The author defines regulation, also called emotional regulation, as “the ability to modify emotions and respond to situations with balance, calm, and control.” She goes on to say that “dysregulation happens when an individual doesn’t feel safe. Their ability to function is compromised, and they cannot meet the demands of the external environment.”

When someone is dysregulated, they often act out, are irrational, appear to be out of control, may yell, stomp their feet, or throw things. Or there could be more subtle signs of dysregulation like someone who has glazed eyes and speaks flatly, who moves slowly, slouches, and lacks curiosity.

The premise of her book is that it is through our connections with others that we can experience co-regulation. She states that co-regulation occurs: “when a child and a nurturing, reliable caregiver share a sense of safety and engage in warm and responsive interactions to learn how to soothe and manage distressing emotions.

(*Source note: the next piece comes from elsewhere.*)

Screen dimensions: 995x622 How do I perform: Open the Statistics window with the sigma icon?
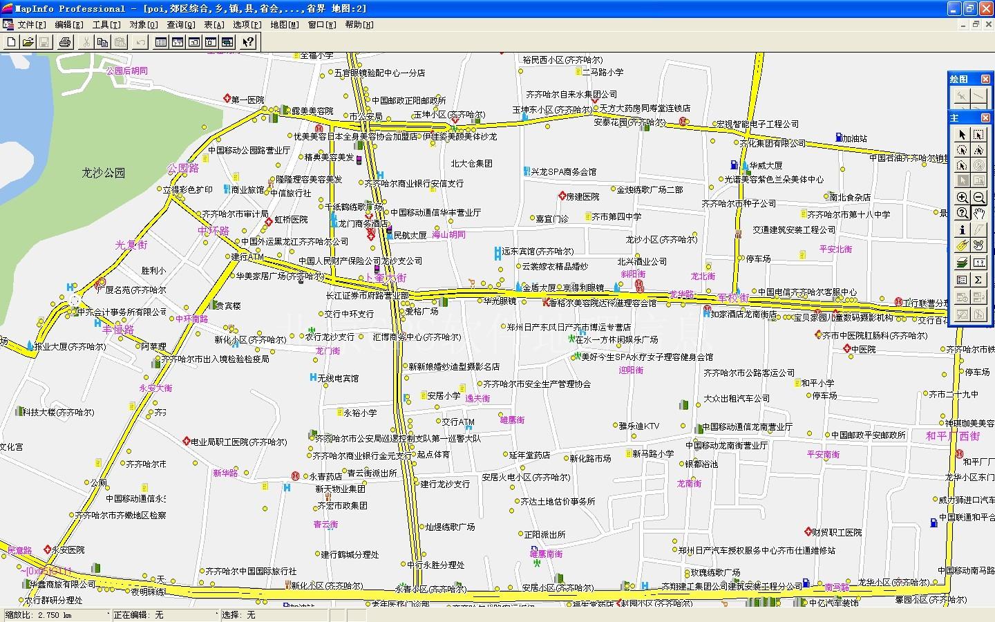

The adult provides intentional modeling of the regulated state, and the child learns self-regulation. It helps the child understand their feelings, thoughts, and subsequent behavior.”

Co-regulation does not just happen. The mirror neurons in people’s brains pick up on the emotions others are projecting and people are pulled to imitate them. All this happens at an unconscious level. The outward behaviors of being regulated often are the result of all the subtle messages that promote that inner self-regulation.

Children can learn about co-regulation and can become competent in helping their friends and other children regulate. Adults can promote regulation in other adults by projecting calmness and warmth even when things get heated. 

The author shares a clarifying quote from Dr. Lori Desautels: “Co-regulation is really about reciprocity. It’s about social support. It happens through our non-verbal communication. It happens in my tone. It happens through my face. And through the tilt of my head. Showing that I care. That I’m listening. I don’t have to solve the problem in that moment.”

Invitation for Reflection

  1. Remember a time when you were highly dysregulated. What were some of your behaviors? How did it feel to struggle with your emotions?
  2. Can you remember a time when you were highly dysregulated and someone helped you regulate? What things did they do that helped you “borrow” their regulated state?
  3. How can you be intentional about promoting co-regulation for yourself and others in your life?